Entry – Choosing the right partner
The first step to a successful impact investor/investee relationship is choosing the right partner. “Take money from the right investor, not just tourists to the impact investing space” was the advice from Sophi Tranchell MBE, CEO of Divine Chocolate (a UK-based Fair Trade chocolate producer partly owned by cocoa farmers).
But what exactly is the right investor and what is a tourist? In the case of Divine Chocolate, the right investors were a combination of Twin Trading (Fair Trade expertise), The Body Shop founders Anita and Gordon Roddick (retail experience and serial social enterprise backers) and Oiko Credit (a Dutch social investor), plus a range of charities and the UK Government’s Department for International Development. This set of investors provides more than just money – networks, support and mission alignment were also key success factors.

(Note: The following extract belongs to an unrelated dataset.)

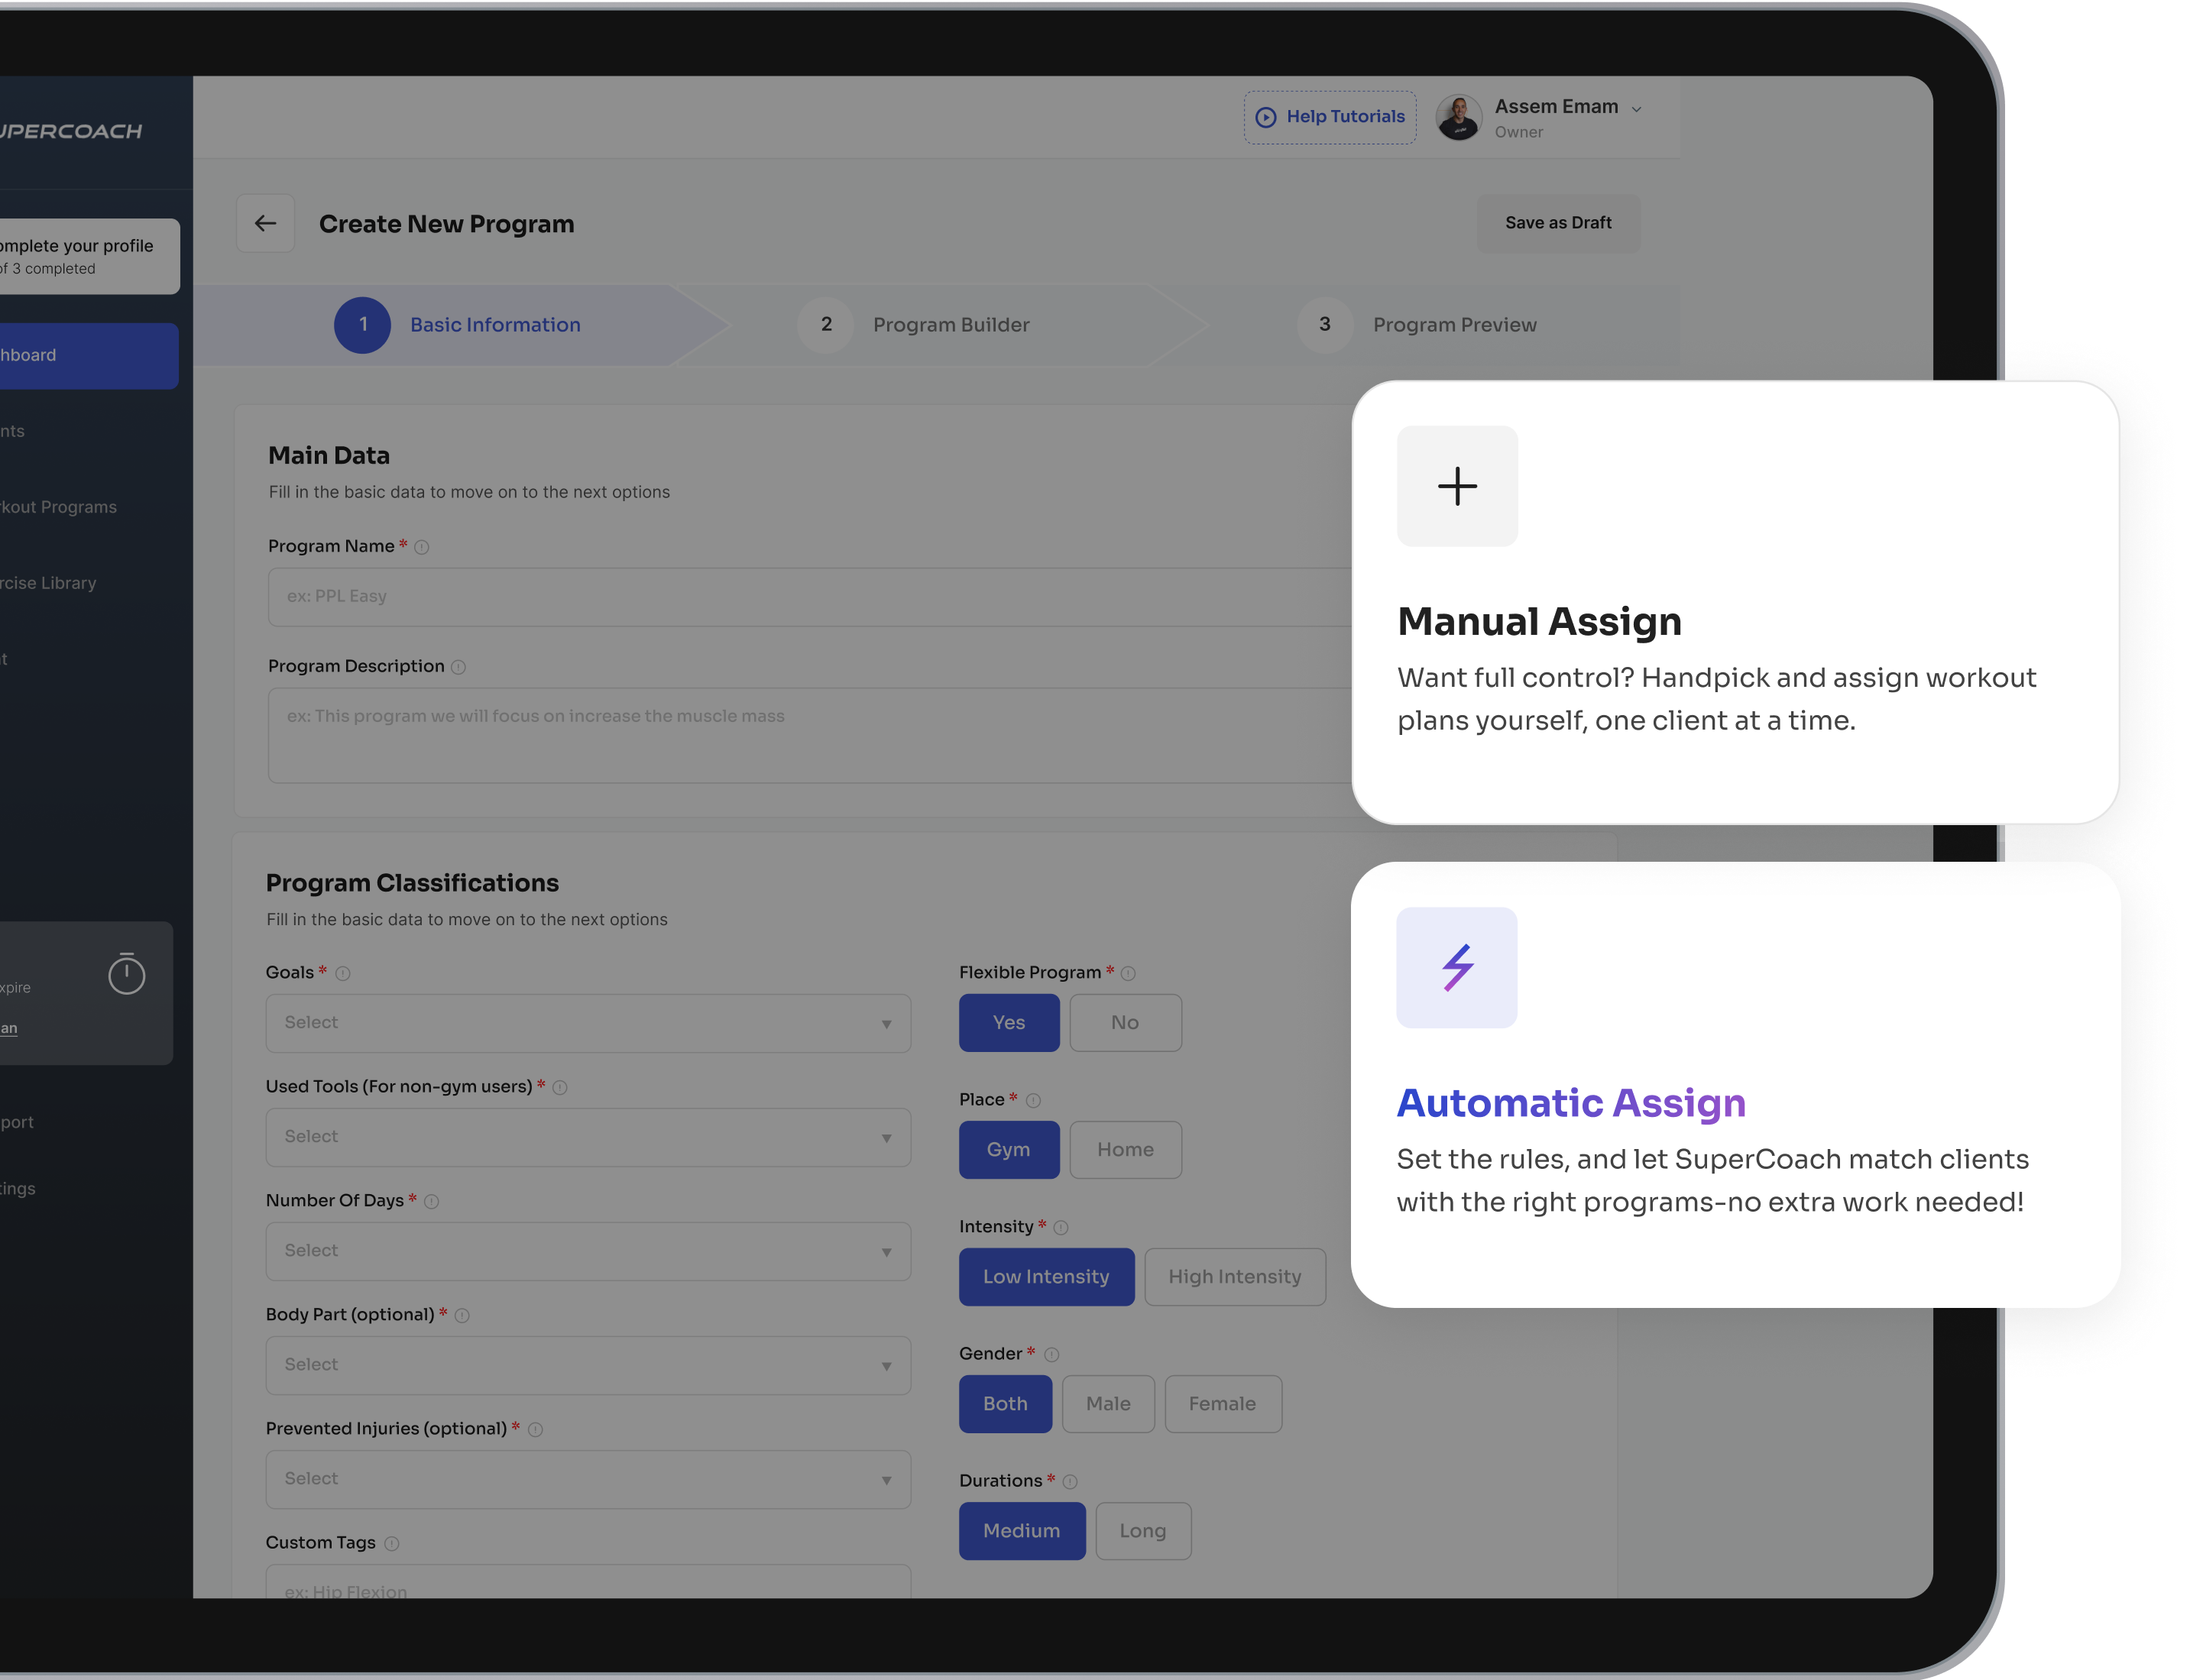This screenshot has height=1680, width=2190.
Task: Select No for Flexible Program
Action: tap(1125, 1022)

Evolution – Driving the social enterprise to success
Once you’ve identified the right partner, it’s about working together to achieve your mutual goals. But, in an equity investment, who holds the steering wheel; is it the investor or the social entrepreneur? In the commercial world there seems to be a range of alternatives that work, from hands on investors to hands off investors.
The growing consensus at SEWF 2015 – from both the investor side and social entrepreneur side – appears to be that the social entrepreneur drives the business but is best supported when the investor has one hand on the steering wheel. That doesn’t mean the investor is dominant, controls the Board or even has a seat on the Board. Instead, what it means is that the investor is seen as a valued sounding board for key decisions.
Why might the investor role vary in the social enterprise space compared with the commercial space? One reason is to do with maturity – most social enterprises are relatively early stage and benefit greatly from support services and networks. A second reason is the desire to ensure there’s no mission drift – that the organization stays true to its original social mission – or has extenuating reasons to diverge.
Exit – A Co-designed process
Good, bad or ugly, most impact investments will exit the investor’s portfolio at some stage. But how is this best achieved? For most investments, the answer is through a co-designed process between investors and social entrepreneurs. This process should be no different to the commercial world – investors and social enterprises should sit down during the due diligence stage to discuss exit strategies and time frames. The exit strategy may, however, be different. The social entrepreneur may wish to stay on over a longer term to solve humanity’s tough ‘pain points’, compared with a tech entrepreneur that may be seeking a quick exit for maximum return. Here, transparent communication is key – both partners need to understand each other’s objectives from the outset.
As SEWF comes to a close I will return home with a wealth of stories, insights and contacts to inform our work with social enterprises in Australia.